Quasi nulla è veramente gratis su internet, in particolare quando si parla di social media e altre piattaforme online. Il guadagno di piattaforme come Facebook consiste nei preziosi dati rivelati dagli utenti, i “mi piace” ai prodotti di nostro gradimento e altri elementi che consentono di creare un quadro completo del pubblico classificandolo per età, hobby, gusti e preferenze varie, elementi che permettono di vendere spazi pubblicitari alle aziende. Anche Spotify ora ha annunciato l’introduzione di funzionalità di “programmatic advertising” che consentono a terze parti di avere accesso ai dati di 70 milioni di utenti che usano Spotify free, la variate che consente di ascoltare album e artisti preferiti, con interruzioni pubblicitarie.

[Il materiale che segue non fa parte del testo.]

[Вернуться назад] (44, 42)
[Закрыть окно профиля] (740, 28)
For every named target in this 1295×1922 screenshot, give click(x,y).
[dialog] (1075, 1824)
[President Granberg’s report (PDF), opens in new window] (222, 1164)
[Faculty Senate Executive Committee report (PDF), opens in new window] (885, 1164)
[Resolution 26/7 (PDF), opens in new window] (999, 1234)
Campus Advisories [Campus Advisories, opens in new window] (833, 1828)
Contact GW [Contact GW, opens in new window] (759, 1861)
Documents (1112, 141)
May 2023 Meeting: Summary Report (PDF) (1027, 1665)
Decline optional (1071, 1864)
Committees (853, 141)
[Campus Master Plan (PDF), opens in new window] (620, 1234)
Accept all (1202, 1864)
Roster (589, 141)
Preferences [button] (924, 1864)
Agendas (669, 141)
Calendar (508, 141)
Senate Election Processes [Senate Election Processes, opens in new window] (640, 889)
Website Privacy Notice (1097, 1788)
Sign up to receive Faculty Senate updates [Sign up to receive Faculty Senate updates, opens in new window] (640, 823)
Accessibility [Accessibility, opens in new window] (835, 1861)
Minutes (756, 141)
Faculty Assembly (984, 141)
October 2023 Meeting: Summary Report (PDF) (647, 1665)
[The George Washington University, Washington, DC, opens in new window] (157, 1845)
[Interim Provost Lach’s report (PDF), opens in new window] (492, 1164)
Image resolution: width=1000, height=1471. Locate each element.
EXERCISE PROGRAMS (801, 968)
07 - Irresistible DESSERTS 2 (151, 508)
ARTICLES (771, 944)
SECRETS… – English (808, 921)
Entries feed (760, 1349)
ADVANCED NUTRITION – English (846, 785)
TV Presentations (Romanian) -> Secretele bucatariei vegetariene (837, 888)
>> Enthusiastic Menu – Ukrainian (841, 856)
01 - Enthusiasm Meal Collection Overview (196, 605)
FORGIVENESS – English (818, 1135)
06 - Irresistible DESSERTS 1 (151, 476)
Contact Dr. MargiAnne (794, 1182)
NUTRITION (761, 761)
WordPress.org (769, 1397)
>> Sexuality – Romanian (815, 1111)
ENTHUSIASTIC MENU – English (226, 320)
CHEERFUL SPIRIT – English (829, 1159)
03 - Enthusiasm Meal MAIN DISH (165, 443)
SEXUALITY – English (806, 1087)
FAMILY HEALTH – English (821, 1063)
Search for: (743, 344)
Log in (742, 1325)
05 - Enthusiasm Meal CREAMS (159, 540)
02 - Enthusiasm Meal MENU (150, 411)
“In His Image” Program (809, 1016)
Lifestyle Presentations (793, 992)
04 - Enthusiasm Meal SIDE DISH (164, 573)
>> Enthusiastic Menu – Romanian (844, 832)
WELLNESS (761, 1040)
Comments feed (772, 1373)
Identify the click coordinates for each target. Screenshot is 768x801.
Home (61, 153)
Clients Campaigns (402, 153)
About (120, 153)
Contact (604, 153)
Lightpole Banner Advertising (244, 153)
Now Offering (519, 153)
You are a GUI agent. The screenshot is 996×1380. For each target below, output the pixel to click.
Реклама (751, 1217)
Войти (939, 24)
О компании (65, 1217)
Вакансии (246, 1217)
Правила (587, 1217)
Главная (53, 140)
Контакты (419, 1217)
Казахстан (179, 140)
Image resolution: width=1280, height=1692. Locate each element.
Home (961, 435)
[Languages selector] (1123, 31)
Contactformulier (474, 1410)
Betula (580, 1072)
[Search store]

Spotify spiega che le terze parti saranno in grado di conoscere età, sesso, lingua e località dell’utente, ma anche genere di musica e playlist ascoltate. Le agenzie pubblicitarie potranno identificare particolari categorie di pubblico, proponendo prodotti e servizi in blocchi da 15 e 30 secondi.
Il bilancio della società svedese è da troppo tempo in rosso, e la monetizzazione derivante dai dati degli utenti venduti alle agenzie potrebbe aiutare a ripianare le perdite d’esercizio. Il servizio» si legge in un comunicato di stampa dell’azienda «è già attivo su 59 mercati e le aziende potranno indirizzare in tempo reale la pubblicità ad una platea scelta in base ad età, genere e gusti musicali».
Spotify ha siglato una partnership con tre importanti piattaforme nell’ambito del ‘programmatic advertising’: Appnexus, Rubicon Project e The Trade Desk; la oluzione sarà disponibile in tutti i 59 mercati nei quali Spotify opera, Italia inclusa.